*** Dataset entries
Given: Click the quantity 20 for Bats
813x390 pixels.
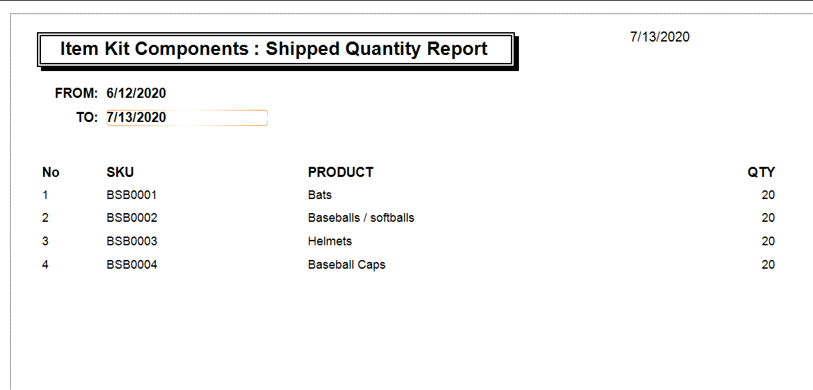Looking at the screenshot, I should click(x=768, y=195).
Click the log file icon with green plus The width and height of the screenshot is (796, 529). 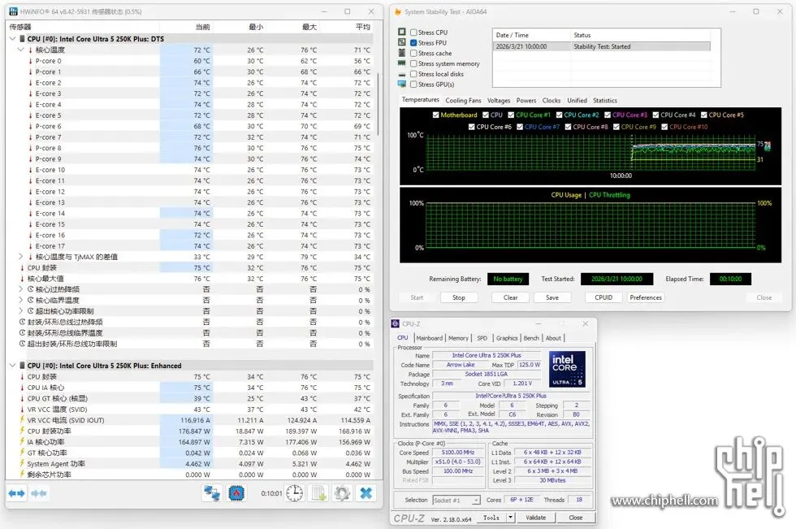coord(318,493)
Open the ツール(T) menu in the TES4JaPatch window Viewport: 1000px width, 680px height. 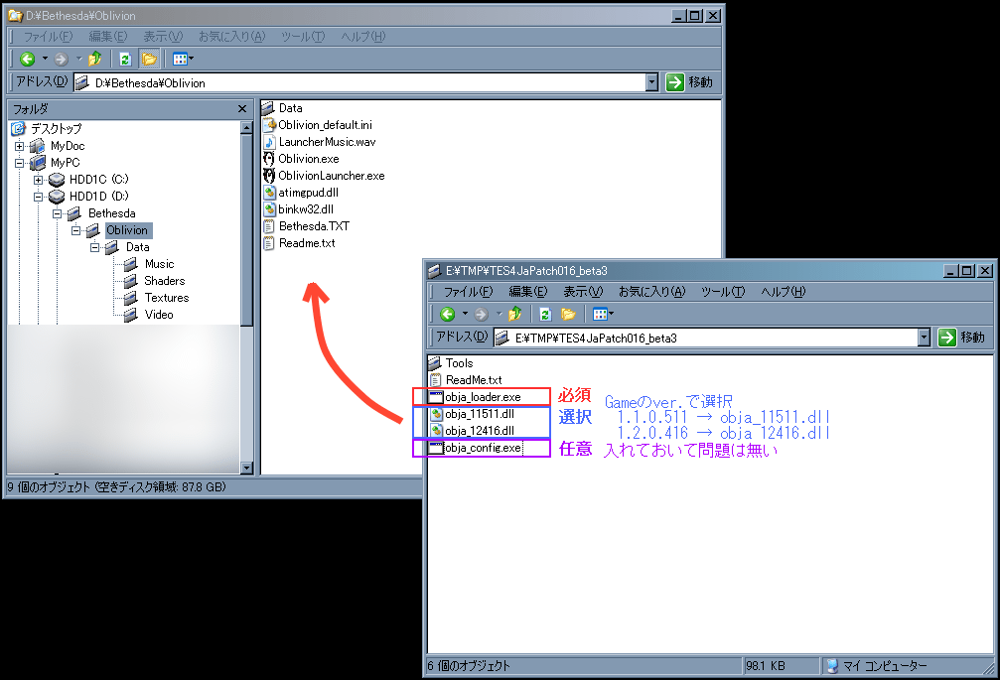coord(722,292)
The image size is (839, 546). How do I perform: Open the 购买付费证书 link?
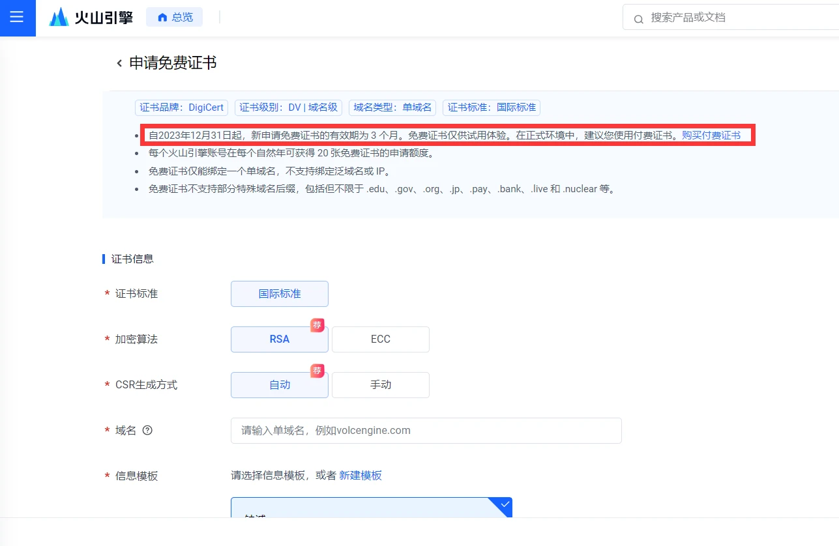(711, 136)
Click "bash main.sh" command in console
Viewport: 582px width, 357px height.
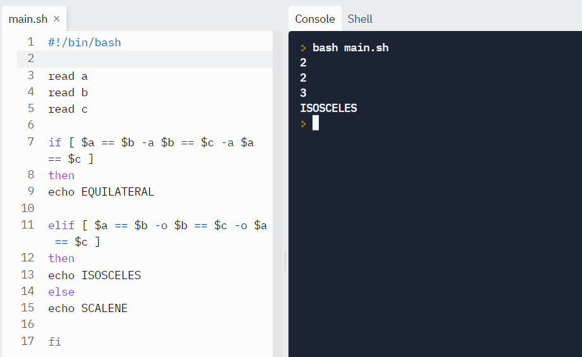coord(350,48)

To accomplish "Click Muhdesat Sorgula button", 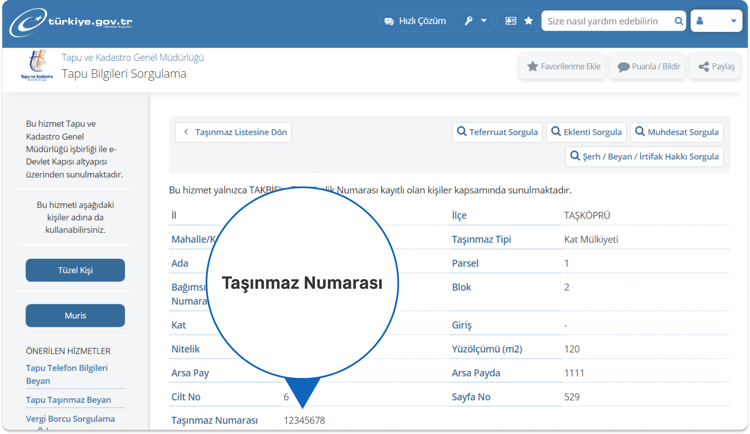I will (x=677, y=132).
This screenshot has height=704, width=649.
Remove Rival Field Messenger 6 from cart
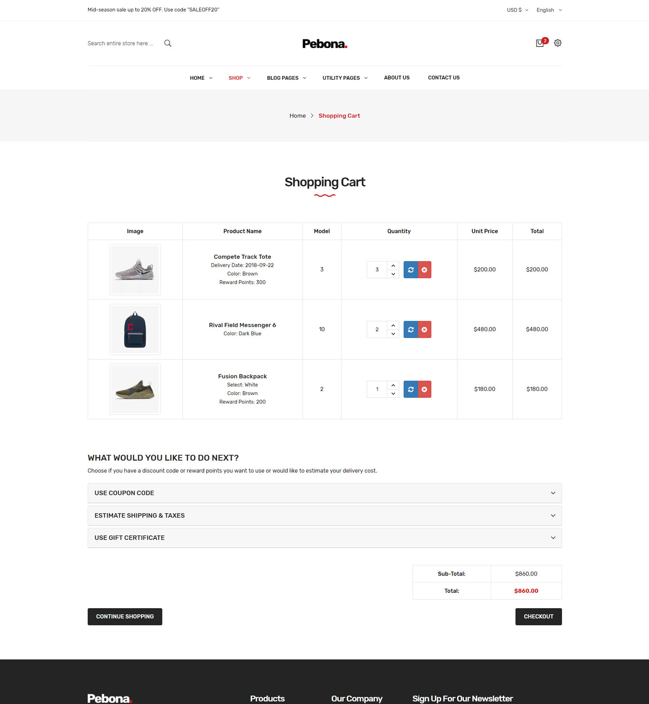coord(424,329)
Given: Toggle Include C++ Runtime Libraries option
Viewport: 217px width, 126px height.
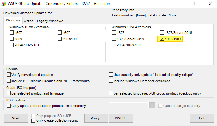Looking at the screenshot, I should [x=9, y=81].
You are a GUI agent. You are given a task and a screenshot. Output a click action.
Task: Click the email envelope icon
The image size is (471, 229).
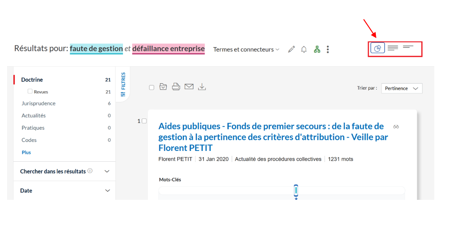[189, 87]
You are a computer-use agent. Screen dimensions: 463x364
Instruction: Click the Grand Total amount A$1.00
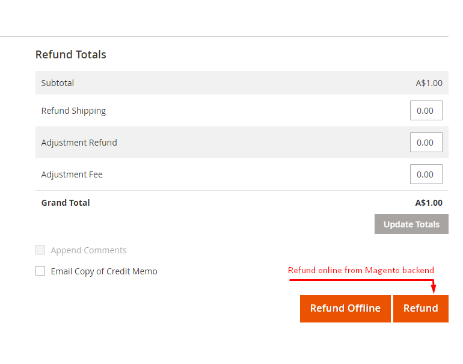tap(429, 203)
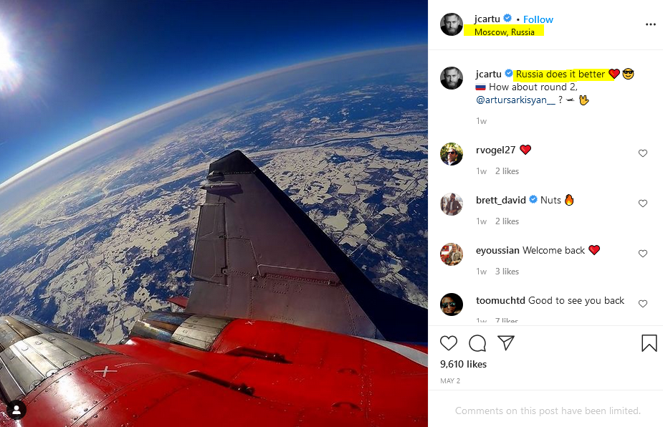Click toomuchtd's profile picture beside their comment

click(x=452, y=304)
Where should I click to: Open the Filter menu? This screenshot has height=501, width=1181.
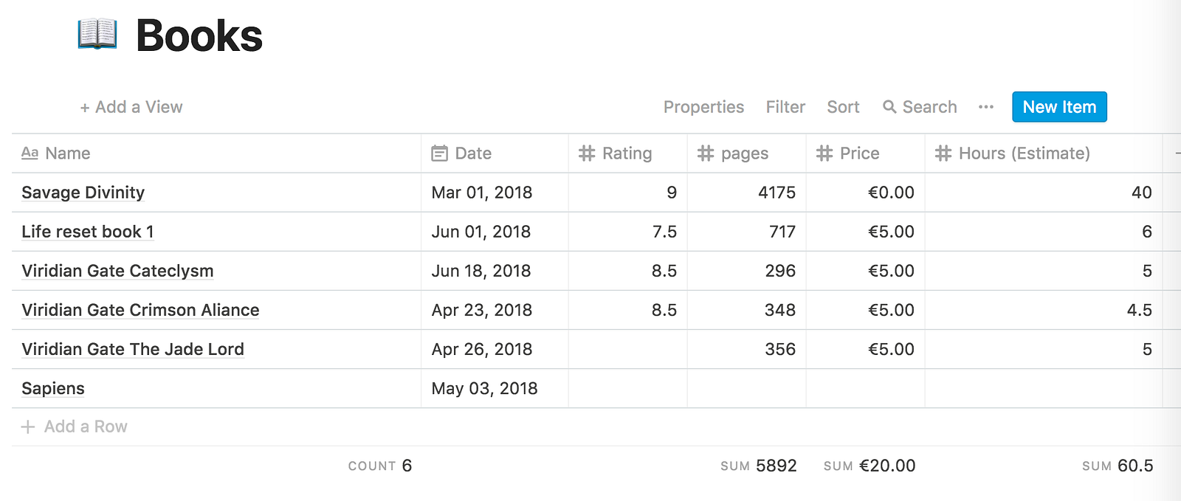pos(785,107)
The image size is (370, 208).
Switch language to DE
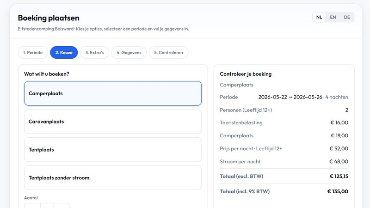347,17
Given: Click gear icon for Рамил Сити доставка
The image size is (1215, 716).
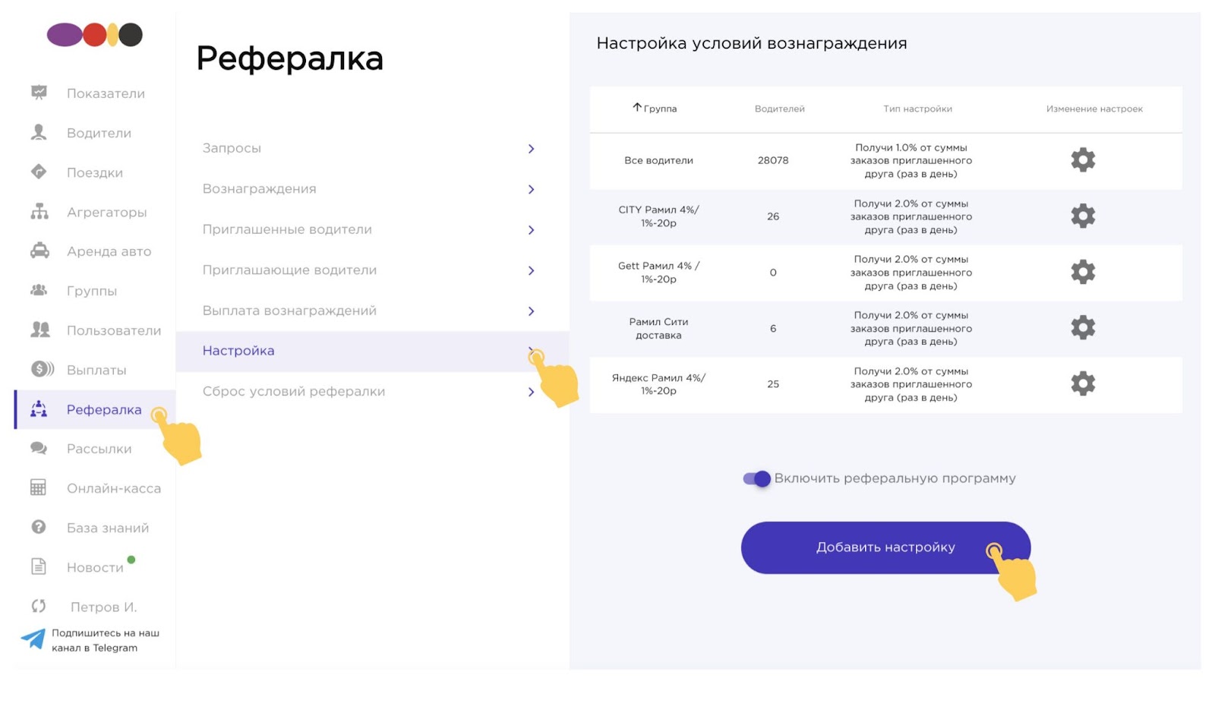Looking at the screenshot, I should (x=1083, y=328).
******
What is expected:
Reproduce exactly, and only, the part of the entries above that runs from the line with "Given: Toggle Include" to the last line, both included. Pictures stay out.

Exercise solution:
Given: Toggle Include C++ Runtime Libraries option
Viewport: 217px width, 126px height.
Looking at the screenshot, I should [x=9, y=81].
You are a GUI agent. You are given a task and a screenshot. Output a click action.
Task: Click the email envelope icon
The image size is (471, 229).
[189, 87]
You are a computer-use agent. Screen dimensions: 463x364
Instruction: Click the Grand Total amount A$1.00
tap(429, 203)
Click toomuchtd's profile picture beside their comment

click(x=452, y=304)
Where should I click to: Open the Filter menu? This screenshot has height=501, width=1181.
pos(785,107)
The image size is (370, 208).
Switch language to DE
347,17
Given: Click gear icon for Рамил Сити доставка
The image size is (1215, 716).
Looking at the screenshot, I should (x=1083, y=328).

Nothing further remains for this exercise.